# [What the exercise asks]
Rewrite the entries below with every "Open" switched to "Launch", leaving everything else unchanged.

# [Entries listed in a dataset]
***

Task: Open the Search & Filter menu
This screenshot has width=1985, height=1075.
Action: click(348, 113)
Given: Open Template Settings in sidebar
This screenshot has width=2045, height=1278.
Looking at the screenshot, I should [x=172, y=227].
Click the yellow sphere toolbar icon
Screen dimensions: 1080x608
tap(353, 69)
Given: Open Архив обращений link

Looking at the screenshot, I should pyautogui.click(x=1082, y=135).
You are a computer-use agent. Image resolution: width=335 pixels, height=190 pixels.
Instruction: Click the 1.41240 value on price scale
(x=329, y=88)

***

# [Answer below]
Task: Launch the Search & Filter menu
This screenshot has width=1985, height=1075.
Action: click(348, 113)
Given: Launch Template Settings in sidebar
This screenshot has width=2045, height=1278.
Looking at the screenshot, I should [x=172, y=227].
Click the yellow sphere toolbar icon
Screen dimensions: 1080x608
tap(353, 69)
Given: Launch Архив обращений link

Looking at the screenshot, I should pyautogui.click(x=1082, y=135).
You are a computer-use agent. Image resolution: width=335 pixels, height=190 pixels.
Instruction: Click the 1.41240 value on price scale
(x=329, y=88)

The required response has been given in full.